- AIM: Rewrite the listing below, changing every "Condividi" to "Share" and leaving everything else unchanged.

Click-target data:
++++++++++

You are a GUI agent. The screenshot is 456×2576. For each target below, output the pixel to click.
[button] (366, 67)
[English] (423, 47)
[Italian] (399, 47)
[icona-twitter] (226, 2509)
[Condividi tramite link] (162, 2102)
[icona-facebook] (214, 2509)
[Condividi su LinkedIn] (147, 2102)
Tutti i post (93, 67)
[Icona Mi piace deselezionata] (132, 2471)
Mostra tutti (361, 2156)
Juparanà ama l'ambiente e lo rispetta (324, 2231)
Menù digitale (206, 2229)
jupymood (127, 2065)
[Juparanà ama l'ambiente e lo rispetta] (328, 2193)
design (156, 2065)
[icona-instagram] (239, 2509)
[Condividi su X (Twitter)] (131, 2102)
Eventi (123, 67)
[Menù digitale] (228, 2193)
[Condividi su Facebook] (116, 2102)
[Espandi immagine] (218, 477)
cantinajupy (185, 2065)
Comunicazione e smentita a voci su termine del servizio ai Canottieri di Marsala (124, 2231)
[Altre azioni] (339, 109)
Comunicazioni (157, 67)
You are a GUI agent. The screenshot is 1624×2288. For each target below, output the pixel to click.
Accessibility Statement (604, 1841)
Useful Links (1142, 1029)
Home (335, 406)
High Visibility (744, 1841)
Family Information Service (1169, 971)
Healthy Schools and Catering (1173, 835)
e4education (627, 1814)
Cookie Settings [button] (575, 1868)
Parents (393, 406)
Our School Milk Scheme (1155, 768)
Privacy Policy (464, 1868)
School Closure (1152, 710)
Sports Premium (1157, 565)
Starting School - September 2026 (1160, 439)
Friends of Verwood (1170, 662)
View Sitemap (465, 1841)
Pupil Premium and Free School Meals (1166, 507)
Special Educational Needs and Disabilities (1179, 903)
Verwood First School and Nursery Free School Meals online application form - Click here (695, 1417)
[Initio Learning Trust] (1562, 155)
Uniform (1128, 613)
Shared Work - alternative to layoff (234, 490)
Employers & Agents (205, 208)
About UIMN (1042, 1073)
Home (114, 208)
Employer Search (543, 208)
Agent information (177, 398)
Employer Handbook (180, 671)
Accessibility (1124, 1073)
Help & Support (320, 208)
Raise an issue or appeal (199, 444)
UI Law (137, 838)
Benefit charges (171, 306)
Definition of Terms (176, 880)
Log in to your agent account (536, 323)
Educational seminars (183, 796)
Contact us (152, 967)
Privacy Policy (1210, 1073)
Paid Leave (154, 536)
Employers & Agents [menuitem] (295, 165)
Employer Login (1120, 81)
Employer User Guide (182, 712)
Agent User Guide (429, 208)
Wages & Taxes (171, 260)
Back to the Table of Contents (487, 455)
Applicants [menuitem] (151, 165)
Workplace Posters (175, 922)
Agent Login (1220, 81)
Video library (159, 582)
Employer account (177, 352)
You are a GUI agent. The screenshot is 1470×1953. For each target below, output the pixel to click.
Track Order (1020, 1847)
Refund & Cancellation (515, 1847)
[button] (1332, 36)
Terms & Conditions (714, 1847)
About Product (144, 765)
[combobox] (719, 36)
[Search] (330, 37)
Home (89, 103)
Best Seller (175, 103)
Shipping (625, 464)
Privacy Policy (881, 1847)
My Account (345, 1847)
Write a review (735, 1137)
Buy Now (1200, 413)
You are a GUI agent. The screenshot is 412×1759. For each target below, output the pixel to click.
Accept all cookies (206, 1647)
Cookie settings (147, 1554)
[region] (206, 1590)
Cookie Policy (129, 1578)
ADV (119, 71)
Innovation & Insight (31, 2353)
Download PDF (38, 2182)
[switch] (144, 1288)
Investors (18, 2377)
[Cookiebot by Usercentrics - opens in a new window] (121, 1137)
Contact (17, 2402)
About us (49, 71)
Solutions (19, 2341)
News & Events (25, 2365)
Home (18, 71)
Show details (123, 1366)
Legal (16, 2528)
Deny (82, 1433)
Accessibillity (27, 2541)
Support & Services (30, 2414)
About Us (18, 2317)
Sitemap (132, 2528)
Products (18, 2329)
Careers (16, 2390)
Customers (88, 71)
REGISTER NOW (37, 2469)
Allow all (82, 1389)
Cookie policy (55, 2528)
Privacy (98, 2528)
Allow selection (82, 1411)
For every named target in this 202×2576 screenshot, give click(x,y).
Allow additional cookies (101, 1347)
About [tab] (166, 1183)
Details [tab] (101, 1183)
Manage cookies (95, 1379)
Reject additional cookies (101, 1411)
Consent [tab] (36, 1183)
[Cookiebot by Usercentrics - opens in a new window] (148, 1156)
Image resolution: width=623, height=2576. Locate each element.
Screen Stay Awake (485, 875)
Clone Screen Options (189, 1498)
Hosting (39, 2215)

++++++++++

- TASK RESPONSE:
You are a GUI agent. The screenshot is 456×2576. For each target below, output the pixel to click.
[button] (366, 67)
[English] (423, 47)
[Italian] (399, 47)
[icona-twitter] (226, 2509)
[Share tramite link] (162, 2102)
[icona-facebook] (214, 2509)
[Share su LinkedIn] (147, 2102)
Tutti i post (93, 67)
[Icona Mi piace deselezionata] (132, 2471)
Mostra tutti (361, 2156)
Juparanà ama l'ambiente e lo rispetta (324, 2231)
Menù digitale (206, 2229)
jupymood (127, 2065)
[Juparanà ama l'ambiente e lo rispetta] (328, 2193)
design (156, 2065)
[icona-instagram] (239, 2509)
[Share su X (Twitter)] (131, 2102)
Eventi (123, 67)
[Menù digitale] (228, 2193)
[Share su Facebook] (116, 2102)
[Espandi immagine] (218, 477)
cantinajupy (185, 2065)
Comunicazione e smentita a voci su termine del servizio ai Canottieri di Marsala (124, 2231)
[Altre azioni] (339, 109)
Comunicazioni (157, 67)
You are a GUI agent. The screenshot is 1624×2288. For each target below, output the pixel to click.
Accessibility Statement (604, 1841)
Useful Links (1142, 1029)
Home (335, 406)
High Visibility (744, 1841)
Family Information Service (1169, 971)
Healthy Schools and Catering (1173, 835)
e4education (627, 1814)
Cookie Settings [button] (575, 1868)
Parents (393, 406)
Our School Milk Scheme (1155, 768)
Privacy Policy (464, 1868)
School Closure (1152, 710)
Sports Premium (1157, 565)
Starting School - September 2026 (1160, 439)
Friends of Verwood (1170, 662)
View Sitemap (465, 1841)
Pupil Premium and Free School Meals (1166, 507)
Special Educational Needs and Disabilities (1179, 903)
Verwood First School and Nursery Free School Meals online application form - Click here (695, 1417)
[Initio Learning Trust] (1562, 155)
Uniform (1128, 613)
Shared Work - alternative to layoff (234, 490)
Employers & Agents (205, 208)
About UIMN (1042, 1073)
Home (114, 208)
Employer Search (543, 208)
Agent information (177, 398)
Employer Handbook (180, 671)
Accessibility (1124, 1073)
Help & Support (320, 208)
Raise an issue or appeal (199, 444)
UI Law (137, 838)
Benefit charges (171, 306)
Definition of Terms (176, 880)
Log in to your agent account (536, 323)
Educational seminars (183, 796)
Contact us (152, 967)
Privacy Policy (1210, 1073)
Paid Leave (154, 536)
Employers & Agents [menuitem] (295, 165)
Employer Login (1120, 81)
Employer User Guide (182, 712)
Agent User Guide (429, 208)
Wages & Taxes (171, 260)
Back to the Table of Contents (487, 455)
Applicants [menuitem] (151, 165)
Workplace Posters (175, 922)
Agent Login (1220, 81)
Video library (159, 582)
Employer account (177, 352)
You are a GUI agent. The screenshot is 1470×1953. For each target below, output the pixel to click.
Track Order (1020, 1847)
Refund & Cancellation (515, 1847)
[button] (1332, 36)
Terms & Conditions (714, 1847)
About Product (144, 765)
[combobox] (719, 36)
[Search] (330, 37)
Home (89, 103)
Best Seller (175, 103)
Shipping (625, 464)
Privacy Policy (881, 1847)
My Account (345, 1847)
Write a review (735, 1137)
Buy Now (1200, 413)
You are a GUI agent. The screenshot is 412×1759. For each target below, output the pixel to click.
Accept all cookies (206, 1647)
Cookie settings (147, 1554)
[region] (206, 1590)
Cookie Policy (129, 1578)
ADV (119, 71)
Innovation & Insight (31, 2353)
Download PDF (38, 2182)
[switch] (144, 1288)
Investors (18, 2377)
[Cookiebot by Usercentrics - opens in a new window] (121, 1137)
Contact (17, 2402)
About us (49, 71)
Solutions (19, 2341)
News & Events (25, 2365)
Home (18, 71)
Show details (123, 1366)
Legal (16, 2528)
Deny (82, 1433)
Accessibillity (27, 2541)
Support & Services (30, 2414)
About Us (18, 2317)
Sitemap (132, 2528)
Products (18, 2329)
Careers (16, 2390)
Customers (88, 71)
REGISTER NOW (37, 2469)
Allow all (82, 1389)
Cookie policy (55, 2528)
Privacy (98, 2528)
Allow selection (82, 1411)
For every named target in this 202×2576 screenshot, give click(x,y).
Allow additional cookies (101, 1347)
About [tab] (166, 1183)
Details [tab] (101, 1183)
Manage cookies (95, 1379)
Reject additional cookies (101, 1411)
Consent [tab] (36, 1183)
[Cookiebot by Usercentrics - opens in a new window] (148, 1156)
Image resolution: width=623, height=2576. Locate each element.
Screen Stay Awake (485, 875)
Clone Screen Options (189, 1498)
Hosting (39, 2215)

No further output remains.